Equation of displacement of particle is x=2 sin mt Show that acceleration of the particle is proportional to negative of its displacement

Answer 1

The displacement of the particle is given as,

$\longrightarrow\sf{x=2\sin(\omega t)\quad\quad\dots(1)}$

where $\omega$ is the angular frequency which is constant.

We know that velocity of the particle is the first derivative of displacement wrt time.

$\longrightarrow\sf{v=\dfrac{dx}{dt}}$

$\longrightarrow\sf{v=\dfrac{d}{dt}\,[2\sin(\omega t)]}$

$\longrightarrow\sf{v=2\cdot\dfrac{d\,[\sin(\omega t)]}{d\,[\omega t]}\cdot\dfrac{d\,[\omega t]}{dt}}$

$\longrightarrow\sf{v=2\omega\cos(\omega t)}$

And we know that acceleration is the first derivative of velocity wrt time.

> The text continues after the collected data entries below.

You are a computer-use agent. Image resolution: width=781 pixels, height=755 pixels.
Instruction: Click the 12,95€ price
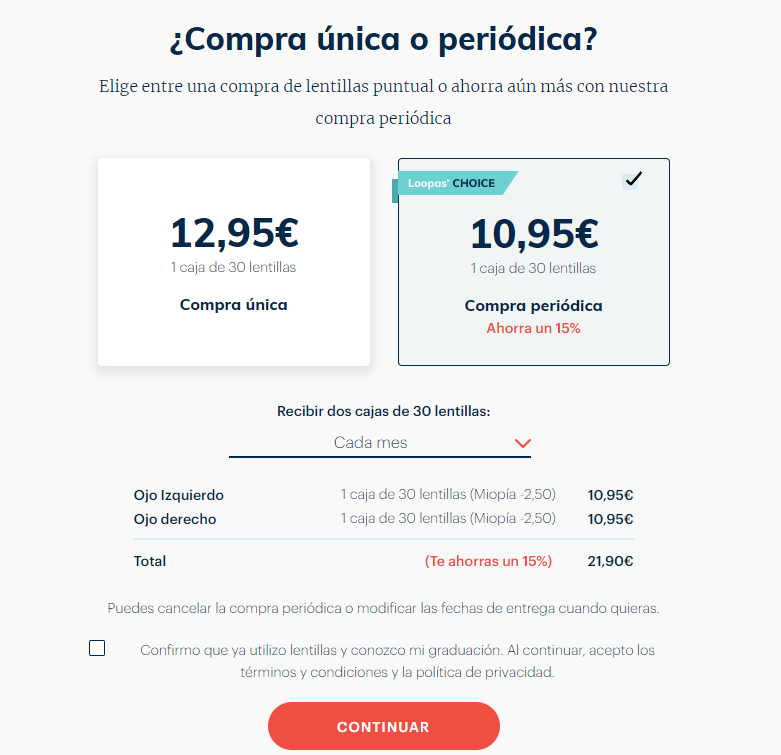tap(234, 233)
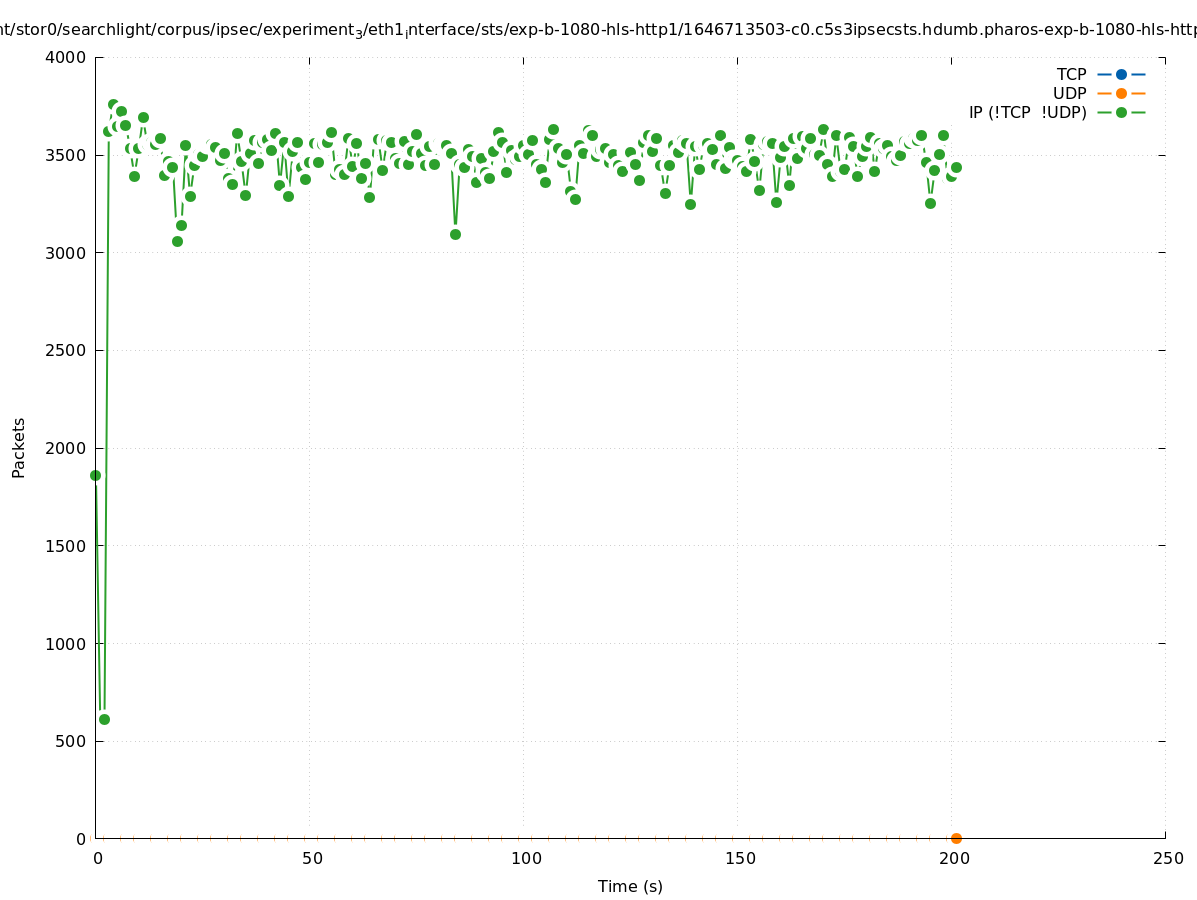
Task: Click the first green data point at time zero
Action: tap(95, 475)
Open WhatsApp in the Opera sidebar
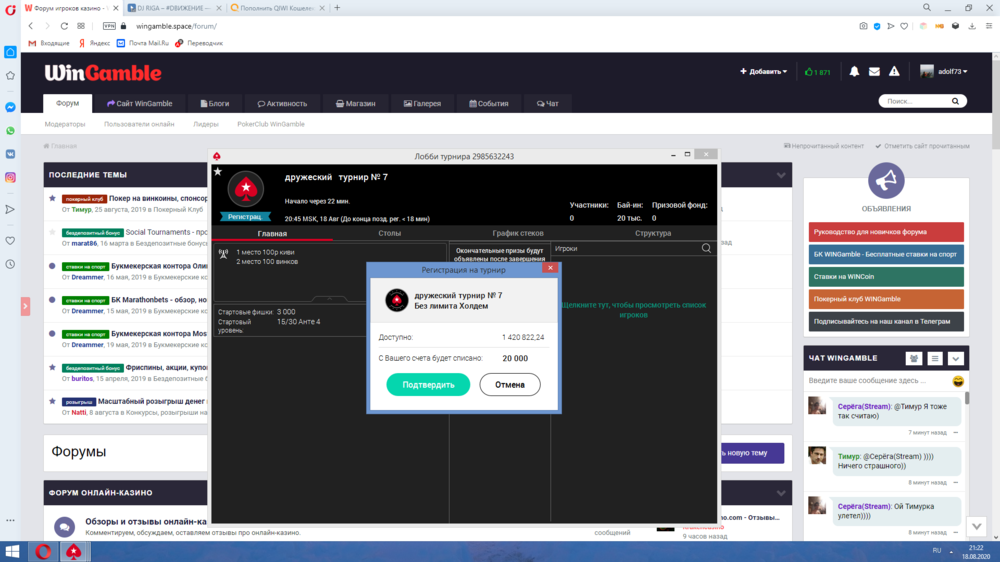 [10, 130]
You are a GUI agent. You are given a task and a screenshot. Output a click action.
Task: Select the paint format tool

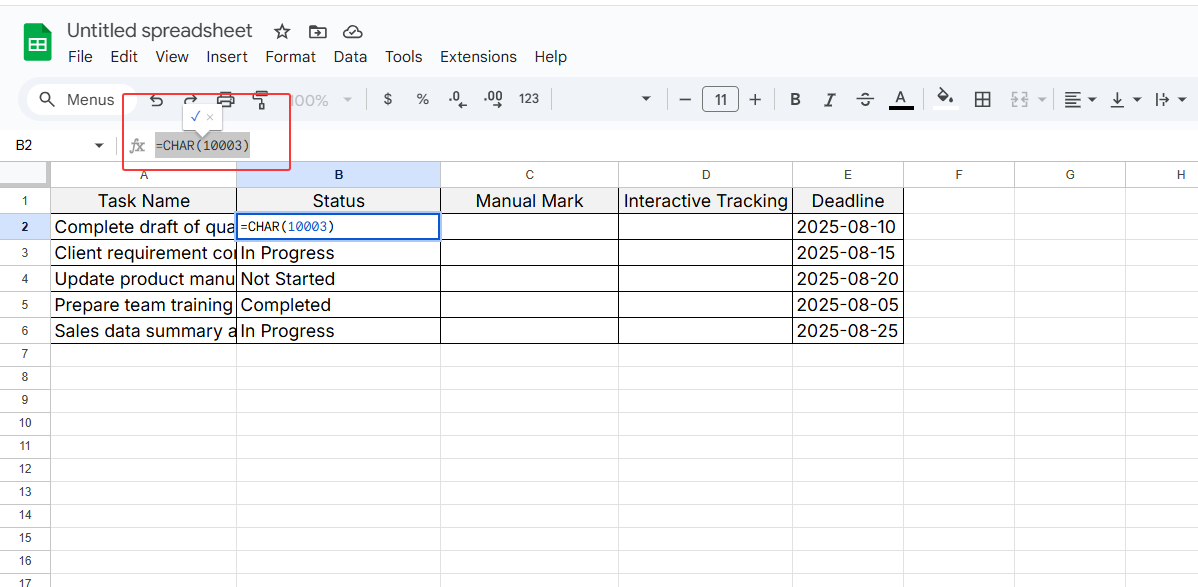click(261, 99)

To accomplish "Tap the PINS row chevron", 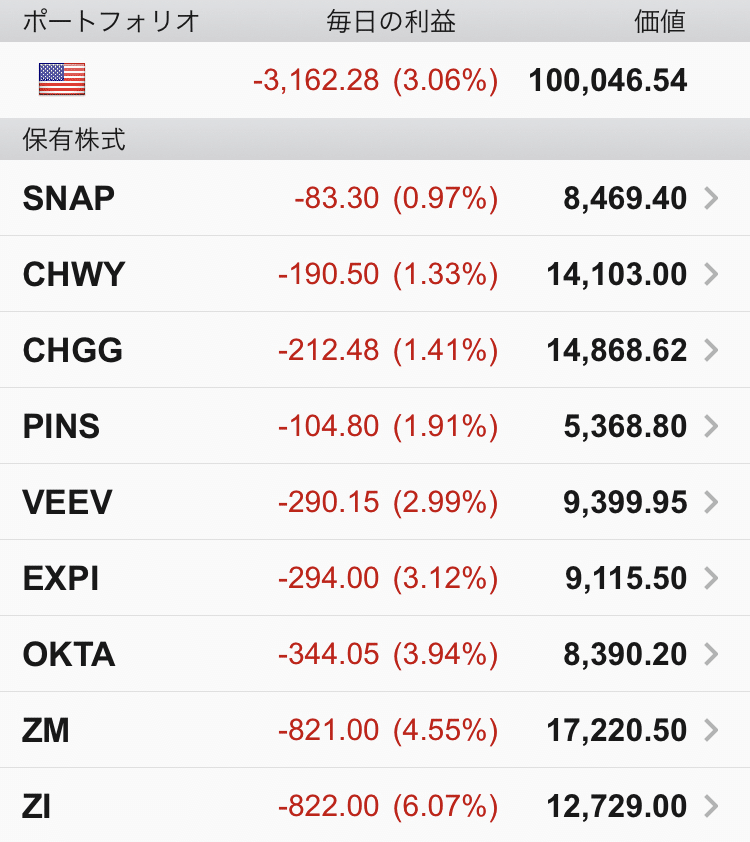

$\longrightarrow\sf{a=\dfrac{dv}{dt}}$

$\longrightarrow\sf{a=\dfrac{d}{dt}\,[2\omega\cos(\omega t)]}$

$\longrightarrow\sf{a=2\omega\cdot\dfrac{d\,[\cos(\omega t)]}{d\,[\omega t]}\cdot\dfrac{d\,[\omega t]}{dt}}$

$\longrightarrow\sf{a=-2\omega^2\sin(\omega t)}$

$\longrightarrow\sf{a=-\omega^2\cdot2\sin(\omega t)}$

From (1),

$\longrightarrow\sf{a=-\omega^2x}$

Since $\omega$ is a constant, so is $\omega^2.$ Hence,

$\longrightarrow\sf{\underline{\underline{a\propto -x}}}$

Hence acceleration of the particle is proportional to negative of its displacement. It also implies that retardation occurs to the particle with displacement.